Report how many lines in the records hold the string "button"; give the number and nothing else.

Data Block Start

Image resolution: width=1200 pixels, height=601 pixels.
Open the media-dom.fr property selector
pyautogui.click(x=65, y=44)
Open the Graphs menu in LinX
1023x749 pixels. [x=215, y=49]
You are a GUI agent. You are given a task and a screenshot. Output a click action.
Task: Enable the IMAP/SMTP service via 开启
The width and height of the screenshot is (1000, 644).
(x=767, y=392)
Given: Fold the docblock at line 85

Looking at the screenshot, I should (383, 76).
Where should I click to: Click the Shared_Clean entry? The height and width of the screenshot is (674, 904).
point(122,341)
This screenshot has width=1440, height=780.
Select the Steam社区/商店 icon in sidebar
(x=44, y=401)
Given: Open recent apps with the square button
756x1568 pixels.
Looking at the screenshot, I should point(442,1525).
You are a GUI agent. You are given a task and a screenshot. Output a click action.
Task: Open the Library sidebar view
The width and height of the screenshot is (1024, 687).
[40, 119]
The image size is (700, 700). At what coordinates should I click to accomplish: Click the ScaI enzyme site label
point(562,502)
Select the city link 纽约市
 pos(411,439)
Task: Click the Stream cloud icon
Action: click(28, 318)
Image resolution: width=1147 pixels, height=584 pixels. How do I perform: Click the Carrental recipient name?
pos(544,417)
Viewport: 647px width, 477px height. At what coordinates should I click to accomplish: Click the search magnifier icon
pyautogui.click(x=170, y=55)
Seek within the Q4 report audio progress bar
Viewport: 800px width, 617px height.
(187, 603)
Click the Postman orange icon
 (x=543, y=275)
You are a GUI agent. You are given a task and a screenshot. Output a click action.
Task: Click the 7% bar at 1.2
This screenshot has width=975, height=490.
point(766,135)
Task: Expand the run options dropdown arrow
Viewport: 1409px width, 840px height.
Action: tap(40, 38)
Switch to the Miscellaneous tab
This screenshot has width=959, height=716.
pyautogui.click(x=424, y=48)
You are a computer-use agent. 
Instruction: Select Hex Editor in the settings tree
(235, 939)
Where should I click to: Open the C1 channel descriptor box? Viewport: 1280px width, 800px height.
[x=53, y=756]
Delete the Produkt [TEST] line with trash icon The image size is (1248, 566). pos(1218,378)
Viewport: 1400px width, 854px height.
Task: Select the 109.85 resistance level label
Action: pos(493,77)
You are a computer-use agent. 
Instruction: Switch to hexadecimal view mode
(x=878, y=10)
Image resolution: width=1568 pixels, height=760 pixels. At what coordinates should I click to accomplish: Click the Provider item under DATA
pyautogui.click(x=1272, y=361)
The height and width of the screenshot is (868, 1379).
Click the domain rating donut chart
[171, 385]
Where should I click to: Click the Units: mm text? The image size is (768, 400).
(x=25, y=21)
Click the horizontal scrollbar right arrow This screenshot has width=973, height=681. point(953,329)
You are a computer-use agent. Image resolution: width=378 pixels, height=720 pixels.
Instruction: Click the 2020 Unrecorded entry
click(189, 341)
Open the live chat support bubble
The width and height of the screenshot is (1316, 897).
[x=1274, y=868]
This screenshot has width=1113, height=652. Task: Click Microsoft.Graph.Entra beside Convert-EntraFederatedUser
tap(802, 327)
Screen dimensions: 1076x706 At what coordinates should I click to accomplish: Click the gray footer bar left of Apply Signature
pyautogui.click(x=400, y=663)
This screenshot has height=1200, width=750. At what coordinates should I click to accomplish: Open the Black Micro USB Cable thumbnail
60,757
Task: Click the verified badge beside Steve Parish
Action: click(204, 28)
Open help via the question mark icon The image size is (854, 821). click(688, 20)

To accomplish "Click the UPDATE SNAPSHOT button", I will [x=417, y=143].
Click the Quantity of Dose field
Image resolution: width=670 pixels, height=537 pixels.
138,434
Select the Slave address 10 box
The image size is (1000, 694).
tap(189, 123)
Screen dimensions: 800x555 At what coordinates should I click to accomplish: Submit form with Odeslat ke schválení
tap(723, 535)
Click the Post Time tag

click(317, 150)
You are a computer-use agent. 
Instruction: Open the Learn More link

Data Block End

• [Exercise answer]:
2